Date: _____________________ Loeb Term Solutions LLC (“LTS”)
Exhibit 10.5
Date: _____________________
Loeb Term Solutions LLC (“LTS”)
0000 X. Xxxx Xxxx, Xxxxx 000
Chicago, IL 60631
RE: Worksport USA Operations Corporation (the “Borrower”)
Ladies and Gentlemen:
The undersigned (“Indemnitor”) is entering into this Indemnification Agreement (this “Agreement”) to induce LTS to extend or continue to extend financial accommodations to or for the benefit of the Borrower pursuant to the terms of a Term Promissory Note and Security Agreement both dated as of the date hereof between LTS and Borrower, as may be amended or restated (collectively the “Credit Agreement”). All obligations of the Borrower to LTS, whether pursuant to the Credit Agreement, or otherwise, are hereinafter referred to as the “Obligations”. Any capitalized term not defined herein shall have the meaning ascribed thereto in the Credit Agreement.
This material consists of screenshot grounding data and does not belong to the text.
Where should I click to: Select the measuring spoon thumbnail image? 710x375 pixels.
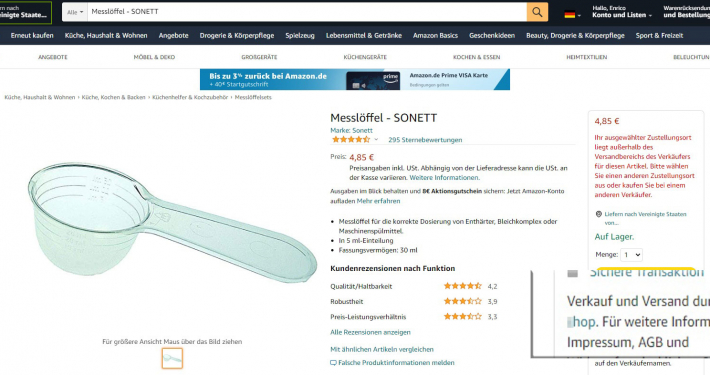click(x=172, y=358)
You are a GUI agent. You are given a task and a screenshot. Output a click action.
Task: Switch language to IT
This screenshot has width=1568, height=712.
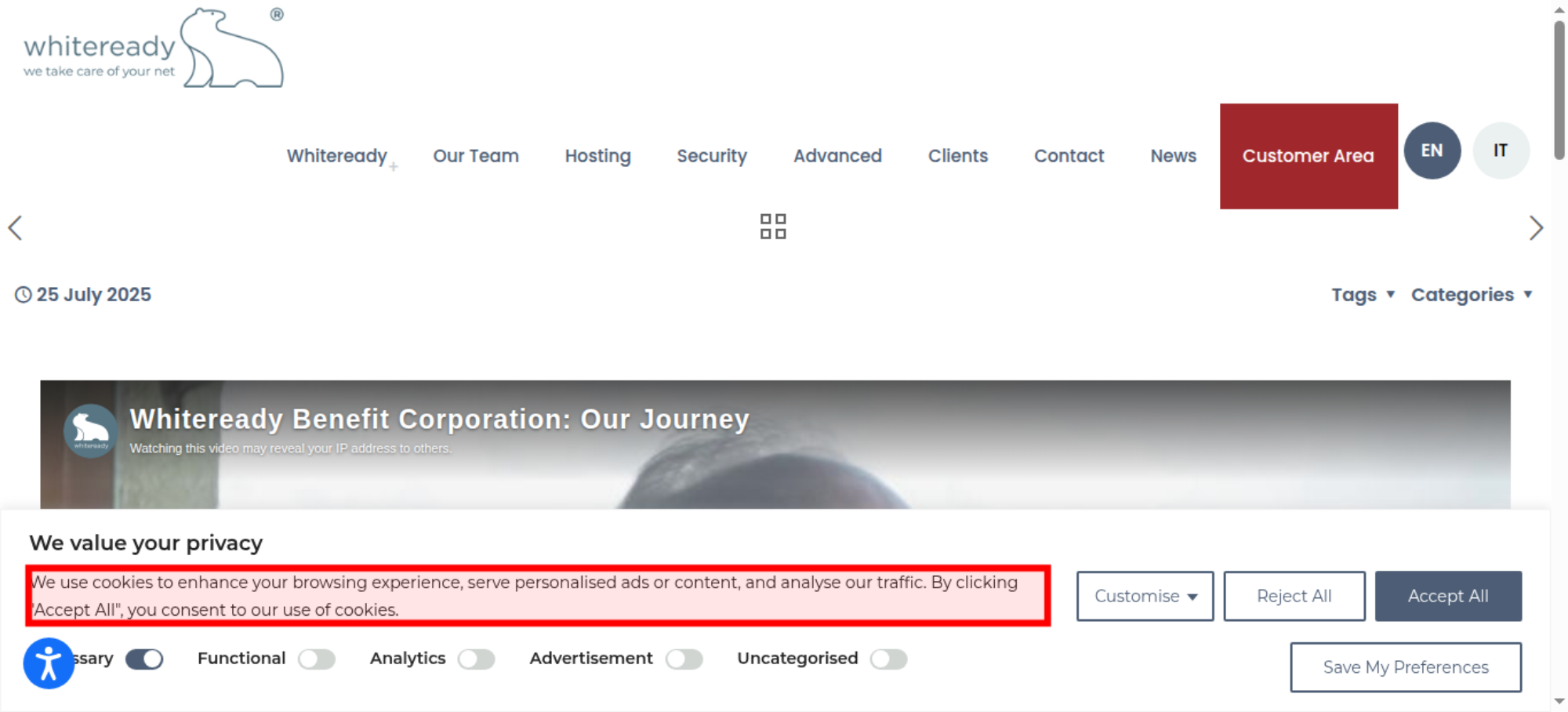(x=1501, y=151)
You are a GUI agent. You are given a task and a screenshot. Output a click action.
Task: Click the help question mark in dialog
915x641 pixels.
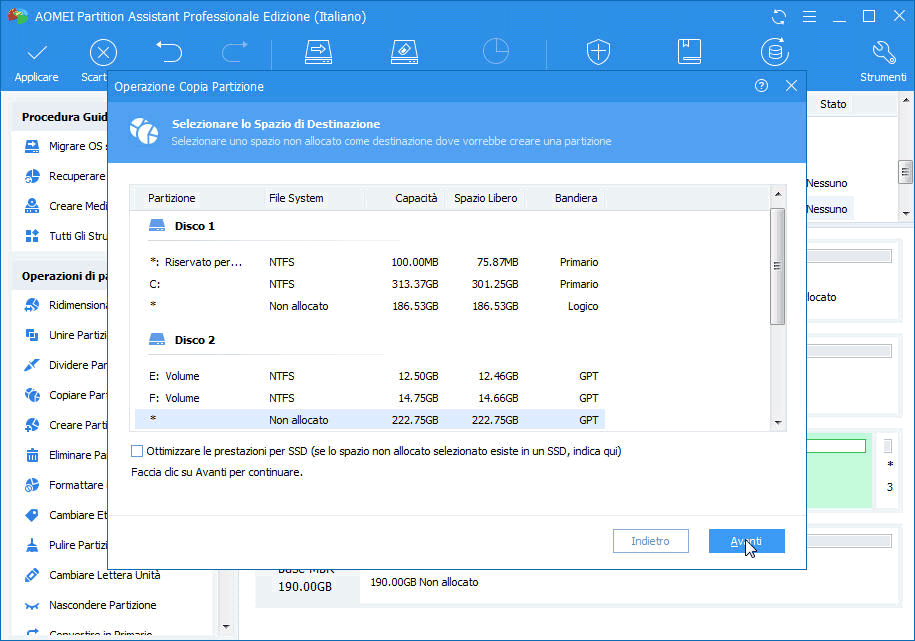point(762,86)
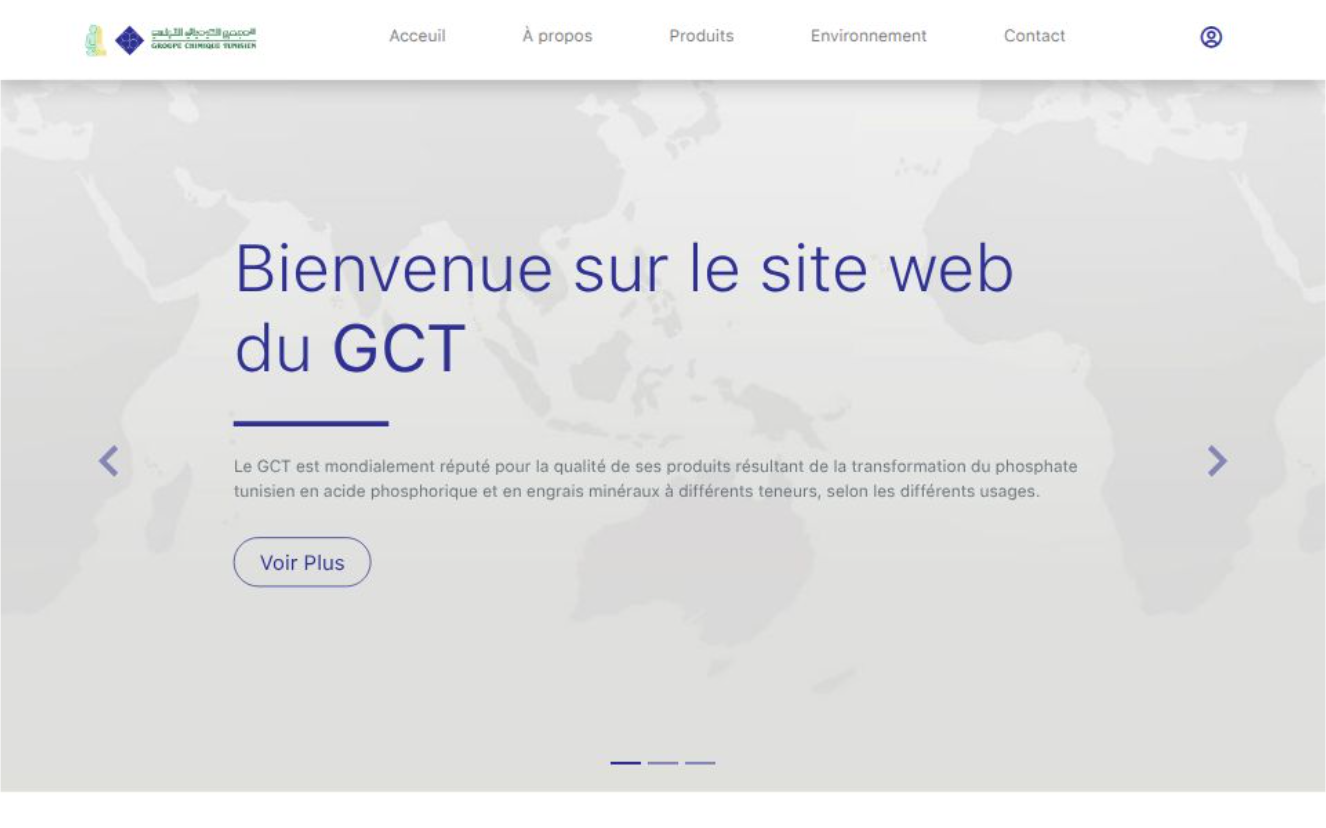
Task: Select Environnement in the navigation bar
Action: 868,36
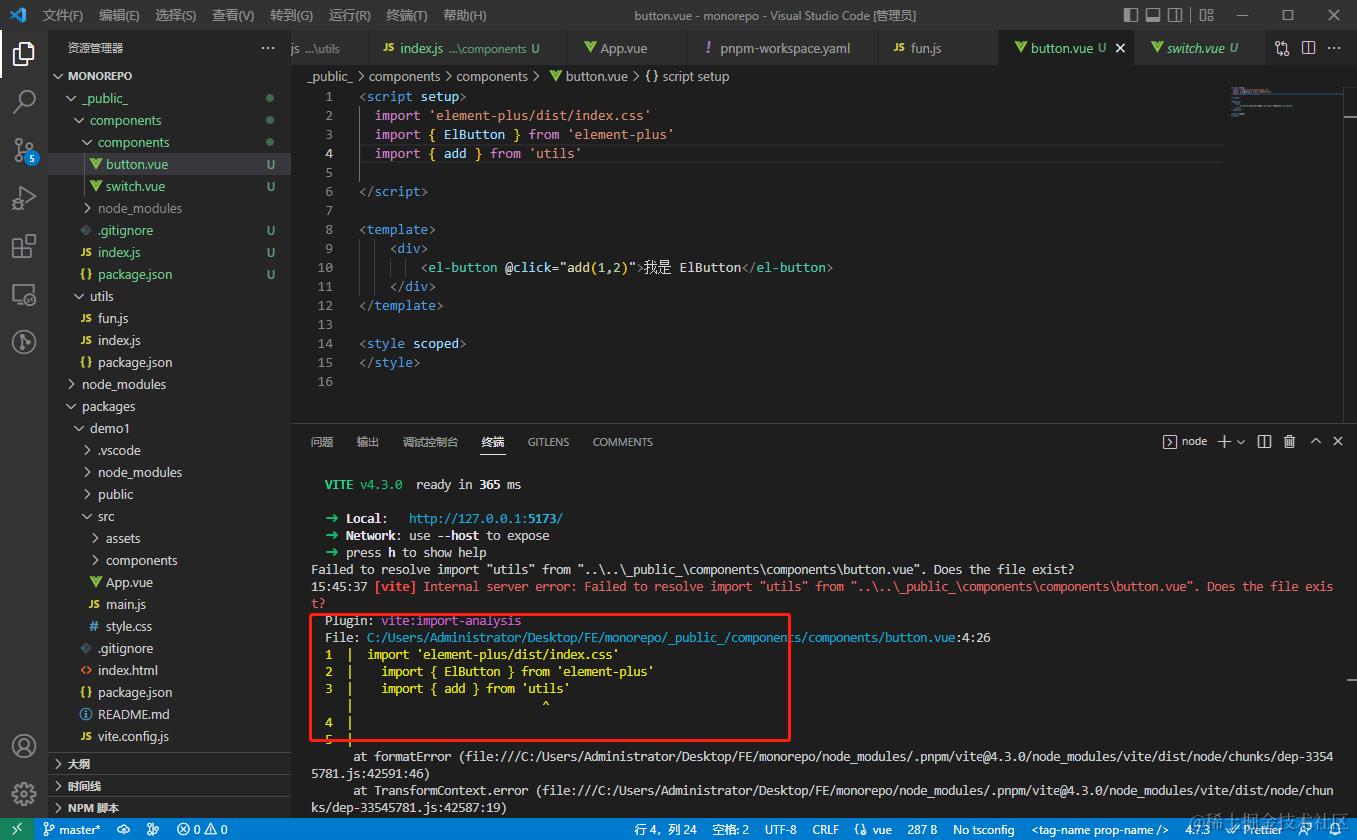Screen dimensions: 1357x840
Task: Click the editor minimap preview
Action: coord(1264,103)
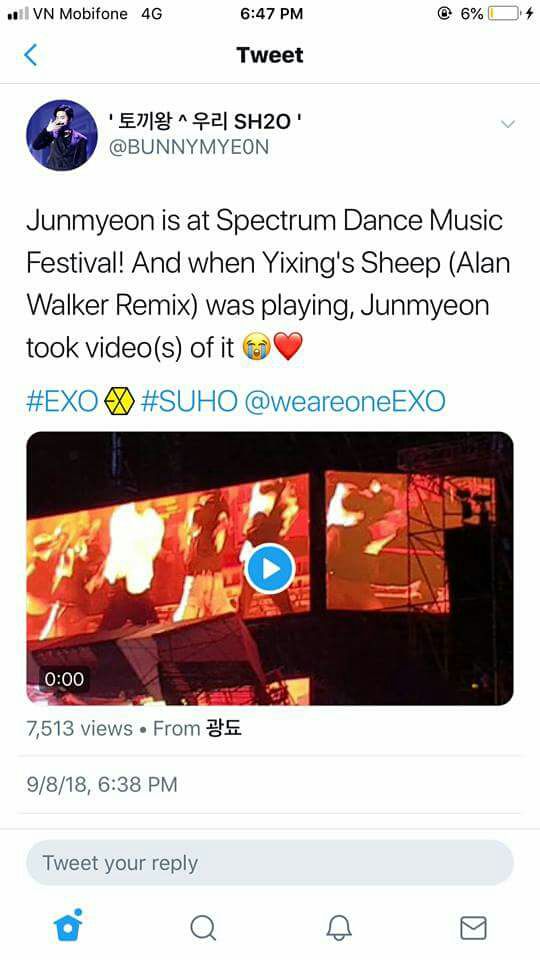Tap the battery indicator icon
Image resolution: width=540 pixels, height=960 pixels.
[x=503, y=13]
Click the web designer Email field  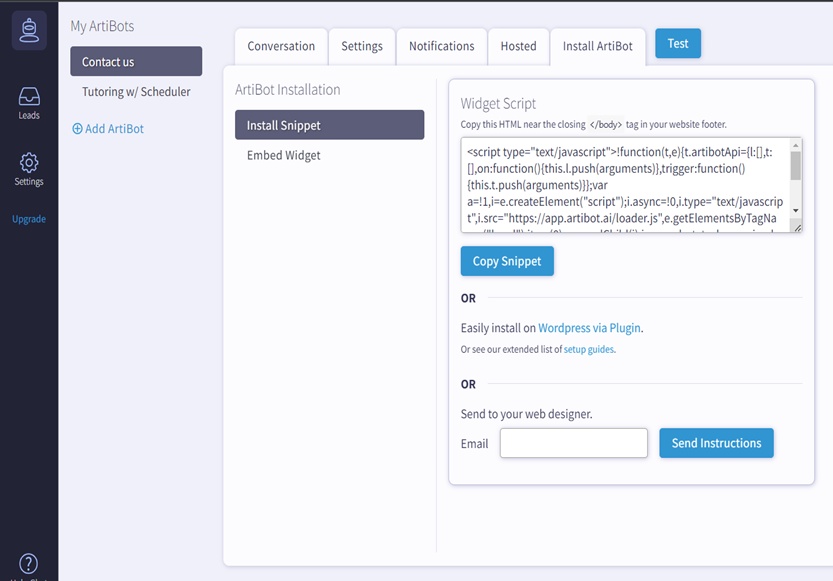pyautogui.click(x=574, y=443)
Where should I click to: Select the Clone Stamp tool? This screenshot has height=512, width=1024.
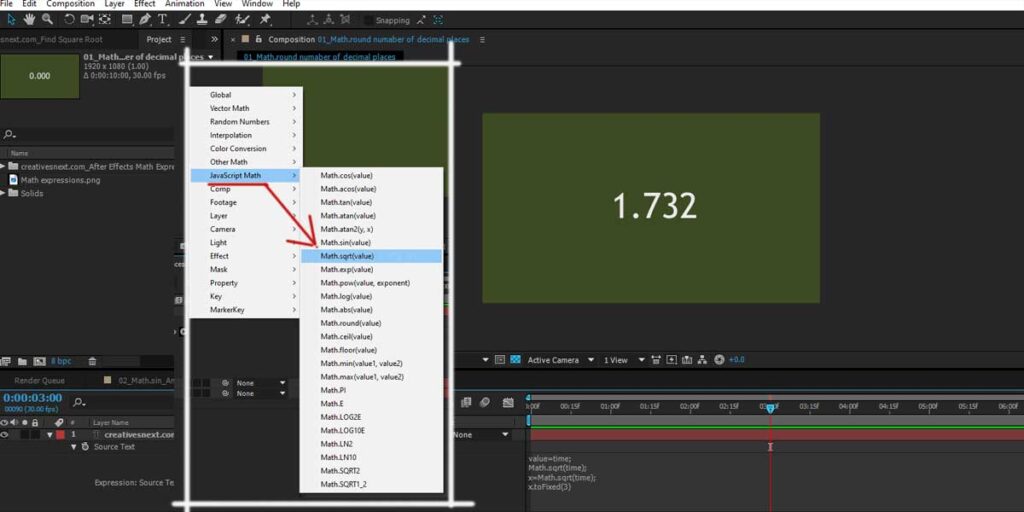click(203, 19)
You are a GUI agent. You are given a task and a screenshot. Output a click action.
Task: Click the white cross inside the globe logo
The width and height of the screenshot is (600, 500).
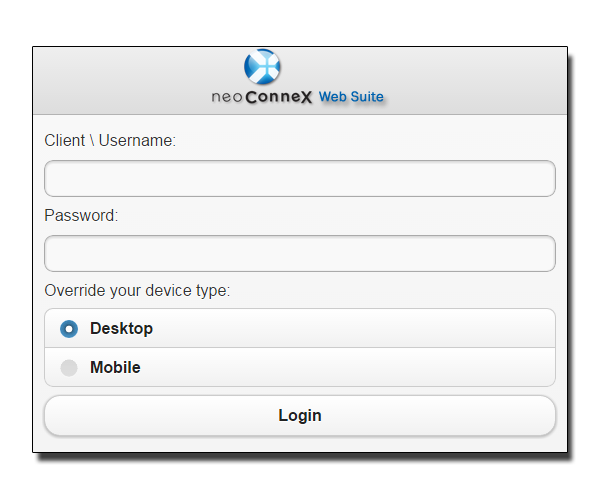[x=267, y=66]
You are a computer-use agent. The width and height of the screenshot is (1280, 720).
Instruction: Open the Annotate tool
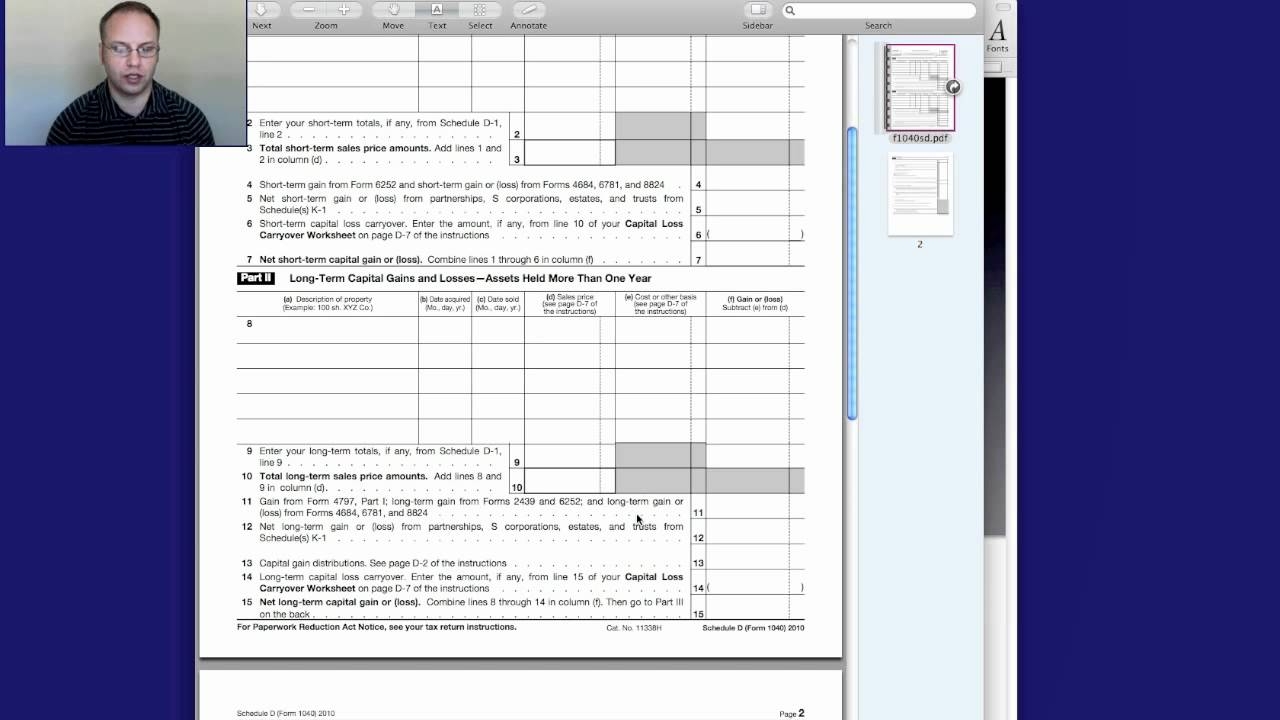tap(529, 10)
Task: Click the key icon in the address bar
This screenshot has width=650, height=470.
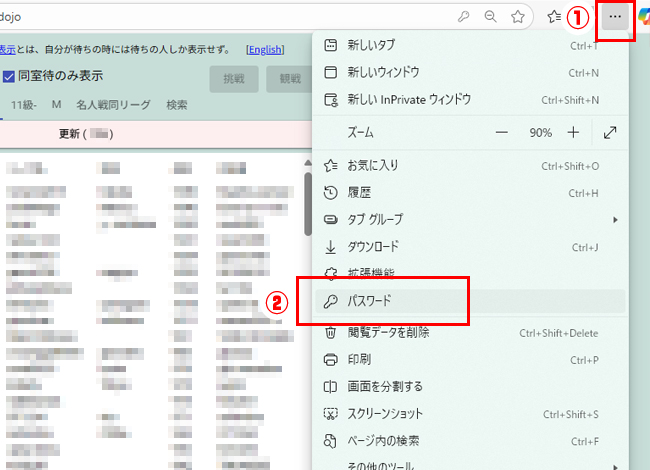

Indemnitor hereby continuously covenants, represents and warrants to LTS that:
A. | Financial Statements and Reports. All financial statements – excluding projections and any forward-looking statements – and other final reports made or to be made by the Borrower, or by any direct or indirect, absolute or contingent obligor on the Obligations, to LTS are and shall remain true and correct in all material respects. |
B. | Machinery & Equipment. |
i. | All representations made by Borrower to LTS, and all documents and schedules given by Borrower to LTS, relating to the description, quantity, quality, condition and valuation of the Machinery & Equipment (“M&E”) are and shall be materially true and correct. | |
ii. | Borrower has marked all M&E funded by LTS and/or has segregated it from all other M&E. | |
iii. | All M&E is located only at the address or addresses of Borrower which have been disclosed to LTS in writing, and landlord, warehouse and mortgagee waivers, as applicable, for all such locations have been provided to LTS. | |
iv. | No M&E will be moved from its current location without prior written notice to LTS. | |
v. | All M&E will be properly maintained in accordance with manufacturers’ requirements. | |
vi. | All M&E will be insured as required in the Credit Agreement or as otherwise required by LTS. |
C. | Title to Collateral. Borrower: |
i. | Is the owner of all collateral heretofore or hereafter pledged by Borrower to LTS (the “Collateral”), free of all security interests, liens or other encumbrances, except LTS’s security interest therein and any other liens which have been approved in writing by LTS, including any liens held by Amerisource Funding, Inc. | |
ii. | Has the unconditional authority to grant LTS a security interest in the Collateral. | |
iii. | Will not take or fail to take any action (specifically including but not limited to the suffering of any federal tax lien) which will adversely affect the priority of LTS’s security interest in the Collateral. | |
iv. | Will not transfer the Collateral to any other person or entity, without the prior written consent of LTS. |
Indemnitor indemnifies LTS from any loss or damage, including any actual, consequential or incidental loss or damage, suffered by LTS as a result of, or arising out of, the breach of any covenants, warranties or representations (in whole or part) made by Indemnitor to LTS in this Agreement. Indemnitor further indemnifies LTS against, and agrees to reimburse LTS for, all costs and expenses incurred (including reasonable attorneys’ fees) in the negotiation, preparation, administration and/or enforcement of this Agreement.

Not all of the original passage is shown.